▶ [What to do]
Revise everything from the start of the entries down to the line containing "tap(253, 384)" so that "time axis label" becomes "time scale label", with no other changes. Leave the pictures out of your output.

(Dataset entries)
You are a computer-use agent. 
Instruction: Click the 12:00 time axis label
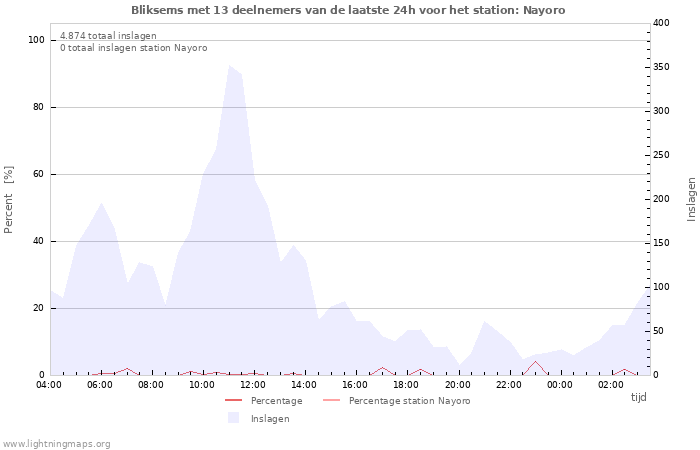tap(253, 384)
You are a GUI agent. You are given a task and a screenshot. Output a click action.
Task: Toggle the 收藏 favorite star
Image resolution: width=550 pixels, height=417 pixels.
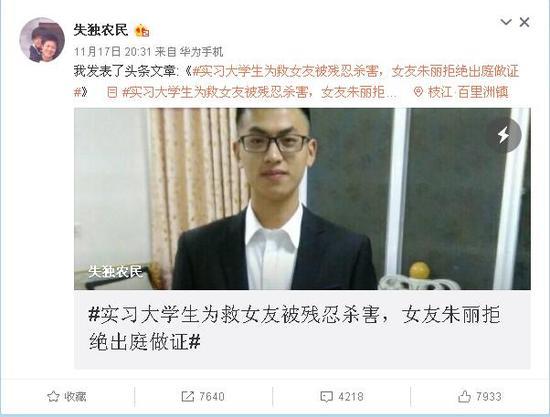coord(53,396)
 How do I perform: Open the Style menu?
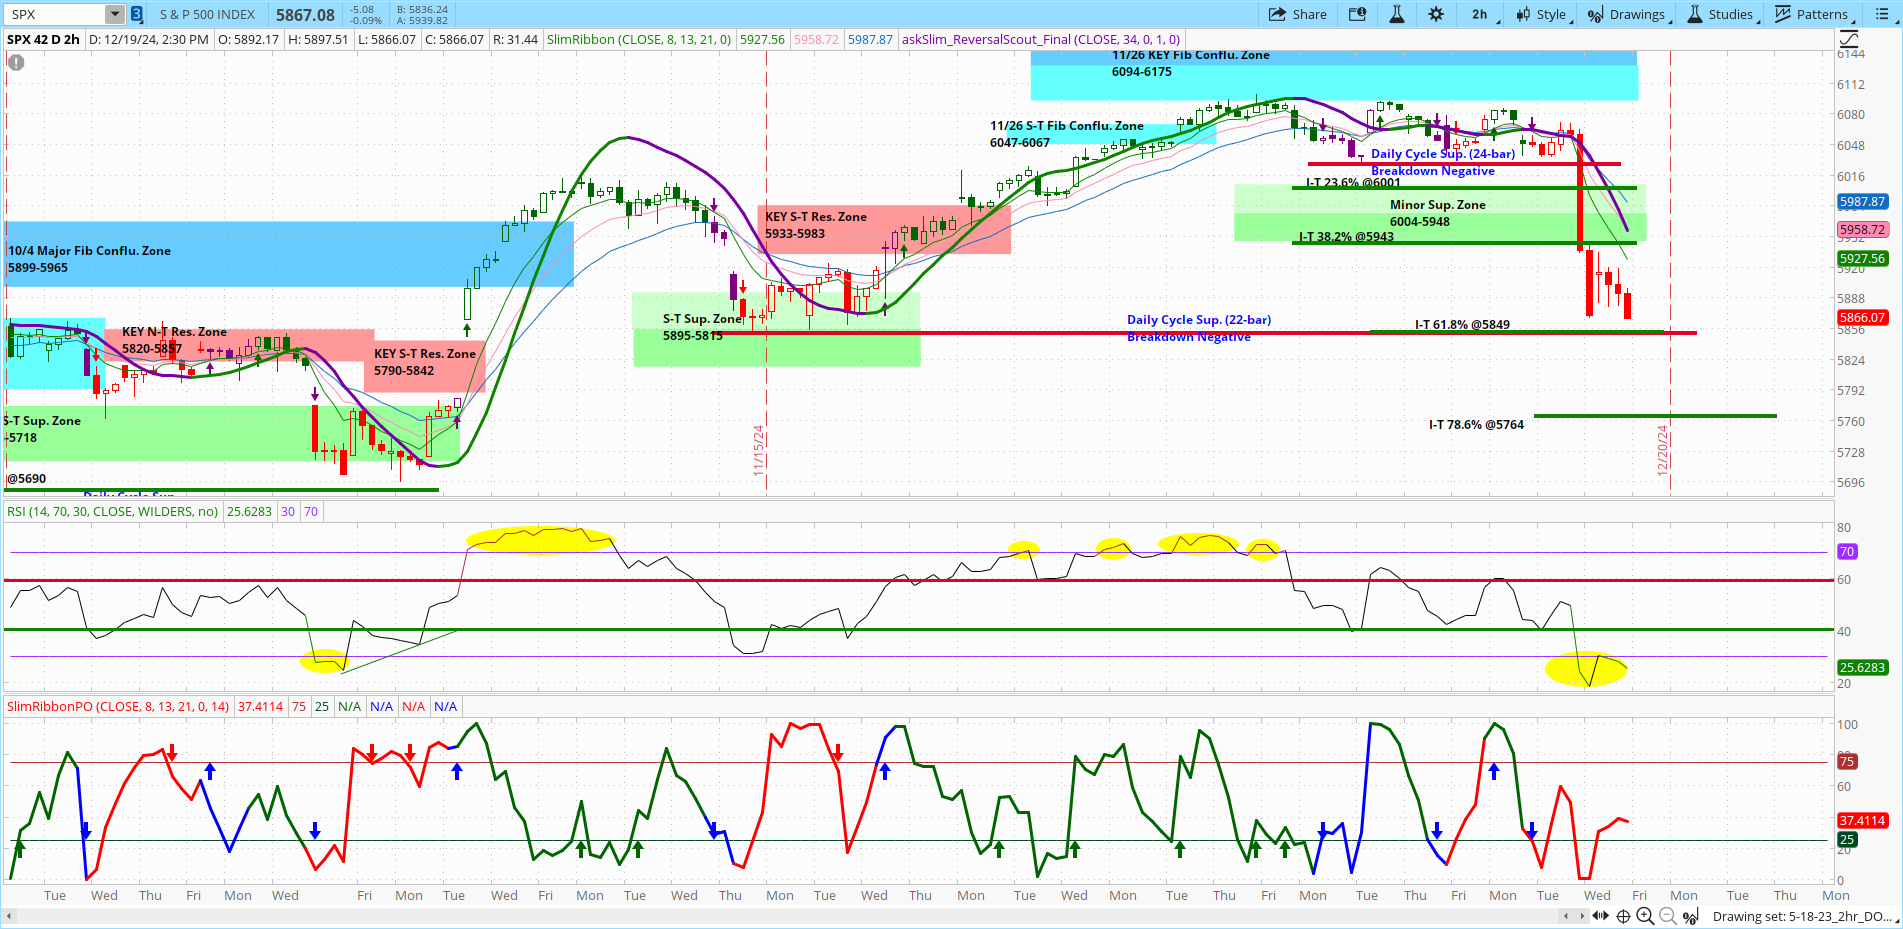point(1544,14)
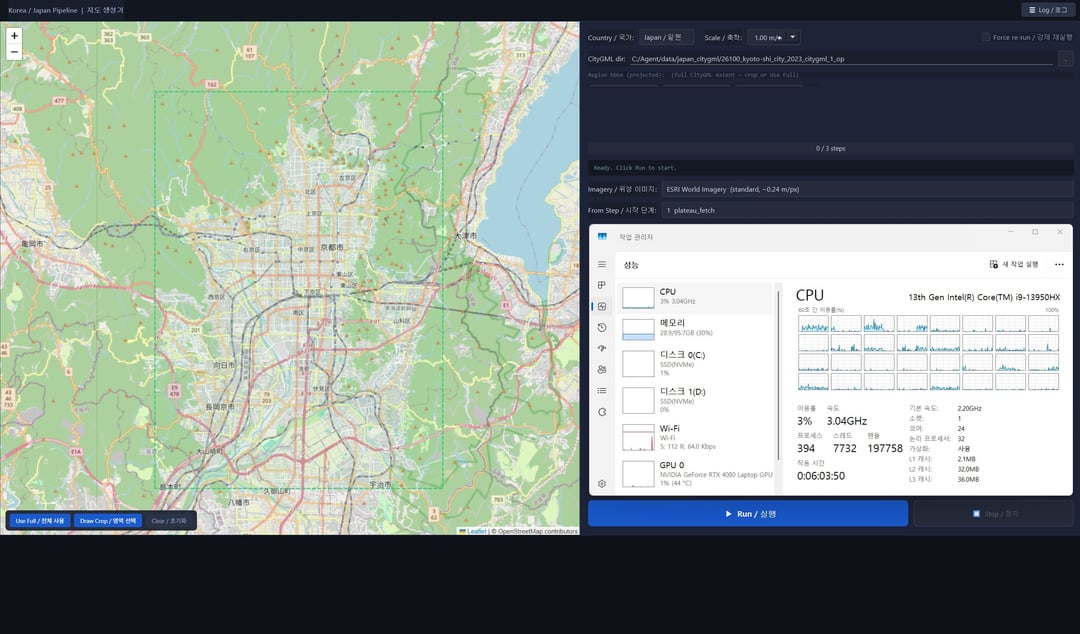Open From Step plateau_fetch dropdown
Image resolution: width=1080 pixels, height=634 pixels.
point(866,210)
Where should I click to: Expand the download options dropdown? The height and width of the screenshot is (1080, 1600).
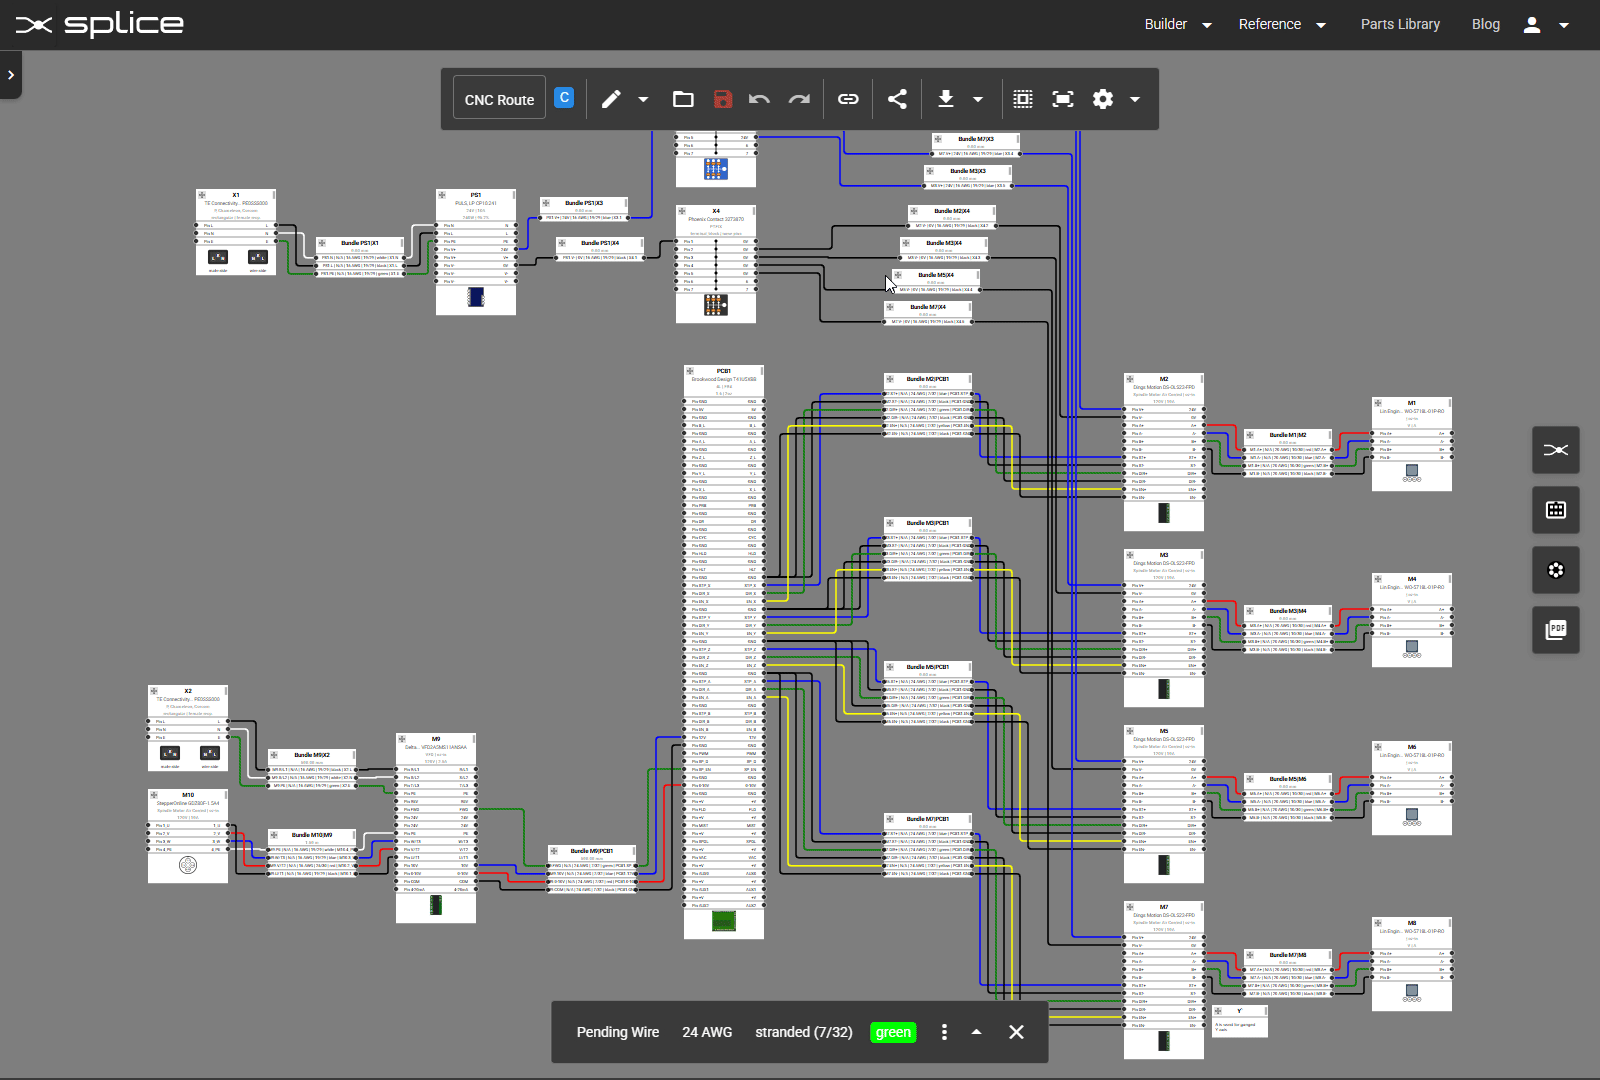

▶ [The response]
You are a computer-use agent. 
Instruction: Click the 12:00 time scale label
tap(253, 384)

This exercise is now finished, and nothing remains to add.